Recently I re-posted my blog about being comfortable in a swimsuit to Facebook in response to a day in which I had been barraged both by ads for diets that counted on my being terrified of wearing a swimsuit, and companies trying to sell me bathing suits by suggesting that I would look less like me if I wear them (though who, precisely, I would be trying to fool with a suit that makes me “look 10 pounds slimmer” is difficult to say.) It got a lot of views (hi new readers!) and many people re-posted it to Facebook (thanks y’all!) One of the common responses to the post was something like “Body acceptance is ok, but we can’t ignore the health dangers of being obeblah blah blah blah concern troll blah blah blah.”
I think this idea – that we can’t say anything in appreciation of fat bodies without someone making an unsolicited comment about our health – is deeply problematic. There’s often a predictable trifecta of concern trolling – VFHT (vague future health threats), erroneously conflating body size with health, and confusing body size with behaviors/eating disorders (ie: I would be just as upset if you were glorifying anorexia…)
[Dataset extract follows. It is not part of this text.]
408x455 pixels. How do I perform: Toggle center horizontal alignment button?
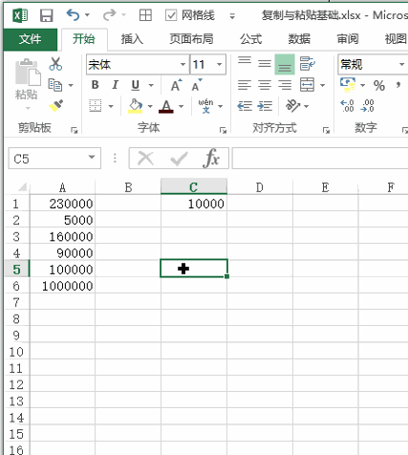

Peter Muennig from Columbia University did research around weight and stigma and found that women who were “concerned about their weight” had more physical and mental illness than women who were fine with their size”, regardless of their size. He also found that the stress of the stigma that fat people face was correlated with the same diseases with which being fat is correlated.
So this hand-wringing, wailing insistence that fat people never be allowed, even for a moment – even for a single facebook post – to appreciate or be happy with our bodies without unsolicited opinions about our health may not just be incredibly irritating and indicative of a person with boundary issues, it may be actively harming us.
Studies of weight and health that take behaviors into account (Wei et. al, Matheson et. al, Cooper Institute Longitudinal studies etc) have found that habits are a far better predictor of future health than body size, and that people with similar habits had similar risk of all cause mortality and health hazard ratio regardless of their body size.
Meanwhile researchers are finally being honest about that fact that there is not a single study for which weight loss worked for more than a tiny fraction of people (which means that it doesn’t meet the requirements of evidence-based medicine) and that even among those who did lose weight there was no correlation to better health that could be credited to the weight loss independent of behavior changes (Mann and Tomiyama 2013) Sometimes when people change their behaviors, their health improves and sometimes they also lose weight. We often erroneously credit the weight loss, rather than the behavior, for the health changes but the above research shows that healthy habits, not the manipulation of body size, are what are likely to support health (though of course healthy habits are not an obligation, barometer of worthiness, or a guarantee.)
Body size is not health, it’s not behavior, and it’s not a diagnosis of any illness – physical or mental. To paraphrase Marilyn Wann the only things you can tell from someone’s body size are the size of their body, and your particular prejudices and preconceived notions about their body.
But even if all of that wasn’t true, even if the concern trolls were right about whatever they believe about our health – and setting aside the questionable idea that if they convince us to hate our bodies we’ll somehow take better care of them – we still have every right to refuse to put up with concern trolling. Because our bodies and our health are our business, and so is who gets to comment on them. Contrary to some people’s beliefs, public health should be about making information and options available to the public, not making the individual’s body the public’s business. We don’t have to allow anyone to comment on our health, not even if they are well meaning.
We each get to deal with this in any way that we want. We can let people say what they are going to say and just let it go in one ear and out the other, we can try to educate them, we can tell them to drink a big steaming mug of shut the hell up. Regardless, I think it’s important to be clear that our fat bodies are not the problem, the problem is people who insist that we shouldn’t have a moment of peace living in them.